O governo brasileiro deve descartar a possibilidade de retaliar os Estados Unidos após o anúncio do tarifaço em 15 de julho de 2026, que impõe tarifas de 25% sobre produtos importados, impactando as exportações brasileiras em US$ 11 bilhões, conforme estimativas da Amcham Brasil. O professor Alexandre Chaia, do Insper, avalia que essa retaliação poderia encarecer produtos e prejudicar os consumidores brasileiros.
Impactos do Tarifaço
As exportações para os EUA representam cerca de 1,6% do PIB brasileiro, e os setores mais afetados incluem máquinas, calçados e móveis. Chaia enfatiza que o Brasil possui alternativas para mitigar os efeitos do tarifaço, já que a maior parte das exportações está protegida e o impacto será marginal.
Medidas do Governo
O governo brasileiro está focado em ampliar seus mercados, especialmente com a União Europeia e o Japão, para compensar as perdas.
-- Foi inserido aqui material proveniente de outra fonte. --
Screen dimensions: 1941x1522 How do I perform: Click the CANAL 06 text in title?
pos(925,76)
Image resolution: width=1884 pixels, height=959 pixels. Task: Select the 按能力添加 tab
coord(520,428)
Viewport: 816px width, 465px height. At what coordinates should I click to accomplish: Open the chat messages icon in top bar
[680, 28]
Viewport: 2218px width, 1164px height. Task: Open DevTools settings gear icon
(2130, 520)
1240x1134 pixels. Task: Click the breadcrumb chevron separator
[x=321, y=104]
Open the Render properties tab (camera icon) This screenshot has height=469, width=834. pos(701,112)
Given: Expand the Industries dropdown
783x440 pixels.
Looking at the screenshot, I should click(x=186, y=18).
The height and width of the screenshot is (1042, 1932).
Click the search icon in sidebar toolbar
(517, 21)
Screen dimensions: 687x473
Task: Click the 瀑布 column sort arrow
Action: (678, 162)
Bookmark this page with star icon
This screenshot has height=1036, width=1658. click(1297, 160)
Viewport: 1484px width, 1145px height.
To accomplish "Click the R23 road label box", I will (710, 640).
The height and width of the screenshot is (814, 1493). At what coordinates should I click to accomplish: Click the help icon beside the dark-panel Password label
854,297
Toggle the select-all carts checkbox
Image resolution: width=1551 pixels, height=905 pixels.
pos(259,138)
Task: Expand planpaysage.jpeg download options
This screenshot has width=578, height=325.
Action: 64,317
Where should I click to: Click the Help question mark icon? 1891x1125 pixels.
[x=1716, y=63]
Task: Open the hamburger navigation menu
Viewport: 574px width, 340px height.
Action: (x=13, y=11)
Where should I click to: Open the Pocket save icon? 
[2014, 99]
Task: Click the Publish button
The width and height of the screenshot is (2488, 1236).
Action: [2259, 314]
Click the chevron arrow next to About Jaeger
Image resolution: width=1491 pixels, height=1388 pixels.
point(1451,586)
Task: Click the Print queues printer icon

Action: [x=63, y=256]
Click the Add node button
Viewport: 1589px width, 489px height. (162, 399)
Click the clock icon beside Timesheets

O Plano Brasil Soberano, que oferece linhas de crédito via BNDES, é considerado suficiente para apoiar as empresas afetadas, mesmo em um cenário de restrição fiscal.
Expectativas Futuras
Chaia acredita que, embora o tarifaço tenha um viés político, a necessidade dos EUA de importar produtos brasileiros pode atenuar as perdas. O especialista descarta a possibilidade de repasse de custos para os consumidores brasileiros, sugerindo que o impacto será mais significativo para o consumidor americano.
Opinião
A análise de Alexandre Chaia traz uma perspectiva otimista sobre a capacidade do Brasil de se adaptar a mudanças no comércio internacional, mas ressalta a importância de estratégias eficazes para minimizar os danos às exportações.